Mona Vernon (http://gracehopper.org/2013/speaker/mona-vernon/)--End
user vs Professional? Is all knowledge subjective? LD has to be ingestable by machine. Huge gap between how executives and techies understand Linked Data, Now that Gartner says this is $3T market, she can at least give executives something they understand. Closing soundbyte: We need to create economic incentives that make this data available.
David Wood (http://3roundstones.com/about-us/leadership-team/david-wood/)--Big
difference between data and docs. We get docs. My 80-year-old mother understands docs. But, most people have no idea what to do w/data or what it is. Also, real data is dirty. And it will never be clean. To respond to Karger's idea of "naked data"--not all of us have pinup bodies. Context requires materialization of assumptions. And we're not get that universal context because there simply isn't enough time/money.--your average data warehouse exists because orgs have a ton of databases they can't cross-query. Huge commercial opp't'y for linked data. (audience member: R2ML one promising direction). Closing soundbyte: A little semantics go a long way, and as these opportunities explored, tools and opportunitiess will grow.

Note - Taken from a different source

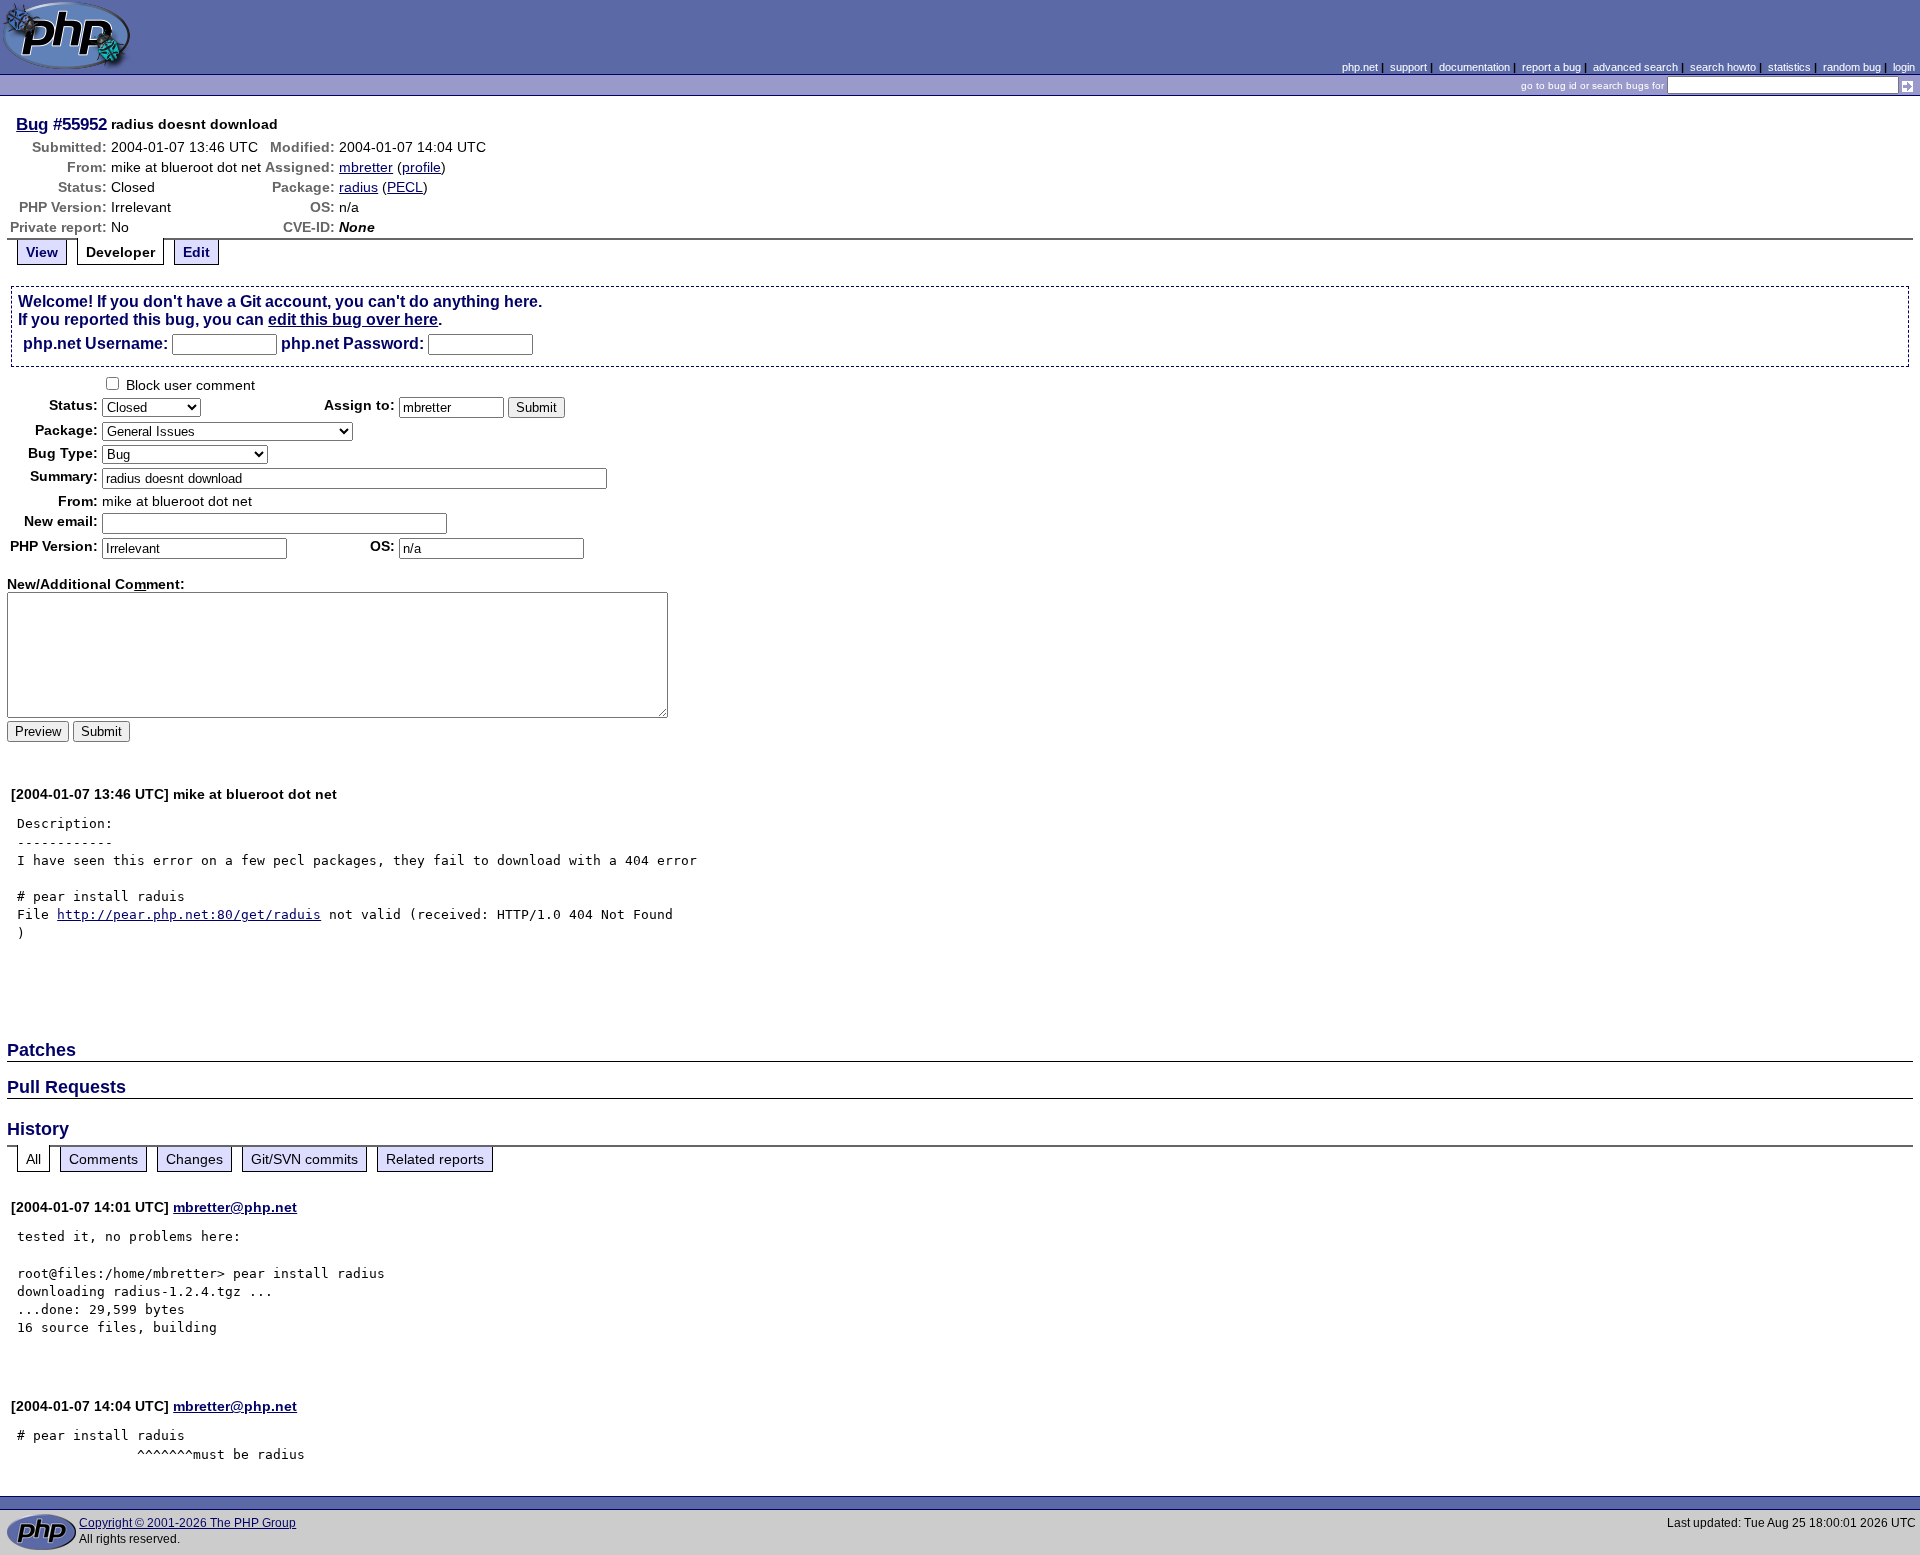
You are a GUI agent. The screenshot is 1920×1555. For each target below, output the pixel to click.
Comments (103, 1159)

Tim Berners-Lee (http://www.w3.org/People/Berners-Lee/)--[I
came in part because I had never heard Berners-Lee speak. Turns out, it is like listening to a stream of conscious idea generator. Gushes of word clusters, sentences, sentence fragments. Hard to follow. That's okay. Had a great exchange after his talk with an audience member who wanted to have a definition of Linked Data in 25 words or less. Pointed them to a mug (http://www.cafepress.com/mf/62597433/5-star-linked-open-data_mugs
) and its ~15 words.] Just because someone has created a triple store doesn't tell us anything useful. Speech not his medium? look for Ted or O'Reilly Strata talk on spreadsheets (http://strataconf.com/strata2014/public/schedule/detail/32009
). To Tim, spreadsheets are a huge waste, but that's what we are comfortable using. What tools can be created to support LOD that a spreadsheet user can produce? Closing soundbyte: It's still about small pieces loosely joined.

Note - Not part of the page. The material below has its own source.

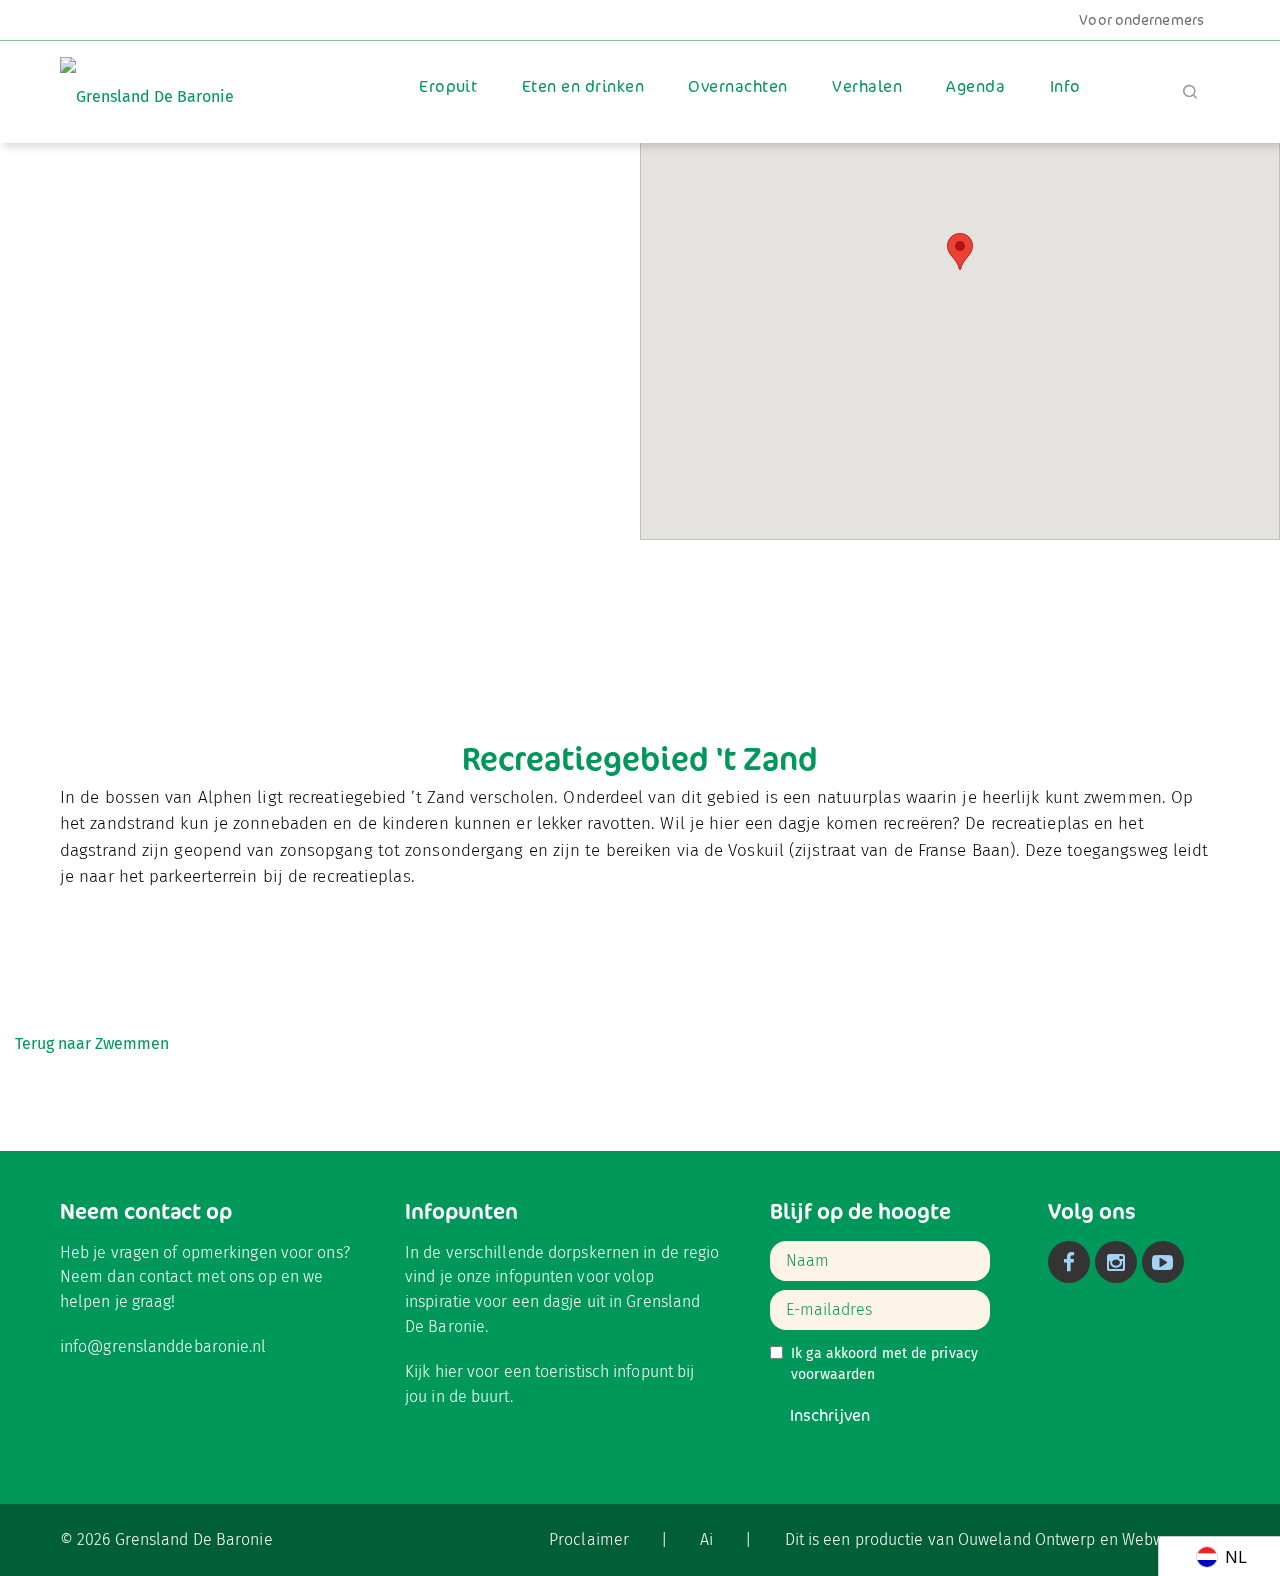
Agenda (975, 86)
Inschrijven (830, 1415)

Me: Do we actually have more semantic data than we acknowledge? Facebook's Graph Search. My site-in-development enabling search by location, association.... As several speakers pointed out--once the data are online as data (as opposed, say, to being locked in narrative text without machine-readable semantic context), the door to use, building use, and more/better linked data is open.
Although speakers focused on spreadsheets as the typical "two-star data" online, it is easy to see some nice cycling happening, say, as I use existing microdata or microformat codes for my listings, events, etc. It is easy to see my data being expanded, reused, enhanced by others once it is accessible as data, leading to better data for me (and better ways to find things, over all, for everyone). Gotta stop now and get back to working out those new website tools....
In the meantime, corrections, comments welcome.